**EXCERPTED PASSAGE:**
+++++
End of the affair

Matthew Cameron of Ashton KCJ Solicitors looks at the various options available when international couples divorce

It is never easy to have to pick up the legal pieces after a couple have set about the process of a divorce. Irrespective of the emotional turmoil, the distribution or division of a couple’s jointly owned assets can prove particularly problematic. Add to that the further complications that can flow from ownership of property and assets over different jurisdictions, such as France and the UK, and the difficulties can seem substantial.

The first question that international couples may need to consider is where the whole process should be started. If we take the example of a French national and a British national starting a divorce, should they do so in France or in the UK? Does it matter if they were married in one country or the other (or elsewhere)? Does it matter which country they live in?

In practice, there is an international treaty that covers such situations. The result is that either jurisdiction – France or the UK – would be competent to accept the proceedings. This also remains true where, for example, the husband and wife are both British but live in France. One would hope that the couple may be able to agree on the choice of forum, at least, although naturally this is not always to be guaranteed. In the absence of agreement on this point, the competent court is the one where proceedings are issued first.

Occasionally, family lawyers are able to advise on an initial ‘forum shopping’ exercise: the resulting distribution of the couple’s estate may differ, depending on the choice of jurisdiction and, therefore, it is possible to seek a consultation with one or two lawyers to consider this point before proceedings are issued, to establish whether dealing with the case under English law or French law would be preferable. The reality here, though, is that if one party were likely to end up in a preferable place, then the other party’s final position on the divorce would be worse.
+++++
**COLLECTED DATA:**
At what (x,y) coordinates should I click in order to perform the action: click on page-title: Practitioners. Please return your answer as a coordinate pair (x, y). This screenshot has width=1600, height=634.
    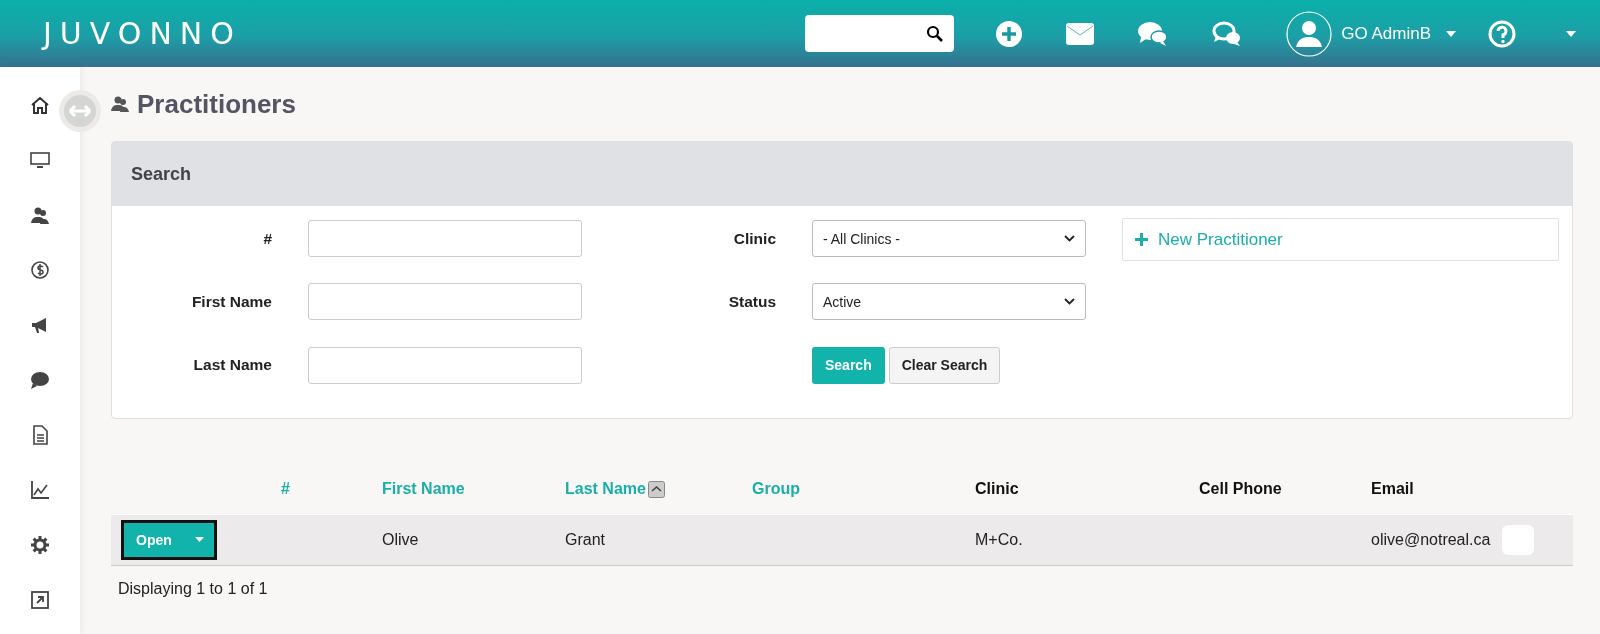
    Looking at the image, I should click on (216, 104).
+++++
**STUDY QUESTIONS:**
[1] From the divorce article, copy the passage that begins with the words containing "End of the affair" and ends with "can seem substantial.".
[2] Carry on the divorce article from its last sentence, keeping its voice and subject.

**TASK-BY-TASK RESULTS:**
[1]
End of the affair

Matthew Cameron of Ashton KCJ Solicitors looks at the various options available when international couples divorce

It is never easy to have to pick up the legal pieces after a couple have set about the process of a divorce. Irrespective of the emotional turmoil, the distribution or division of a couple’s jointly owned assets can prove particularly problematic. Add to that the further complications that can flow from ownership of property and assets over different jurisdictions, such as France and the UK, and the difficulties can seem substantial.

[2]
There are now regulations (Rome III regulation) that allow extra choice to the divorcing couple, although perhaps with not so much of a potentially contentious edge. This means that it may on occasion be possible to apply the laws of one country in the court of another. Thus a UK couple having previously moved to France permanently could then require the French court to apply English family law to their divorce, which they could then leave to one or two local avocats to manage. The only other way they would have been able to do this before would have been to ensure that proceedings were issued in the UK. And while it is indeed possible to manage some divorce matters with little or no involvement by two firms of solicitors in England and Wales, this is almost inevitably going to be extremely complex, if not impossible, where there is an extraneous element such as property and estate in another jurisdiction, as would be the case here.

The regulations have not been ratified by the UK. It is not therefore possible for foreign nationals living in the UK to apply the rules of their own nation through the English court, although this is unlikely to be of any concern to readers of Living France.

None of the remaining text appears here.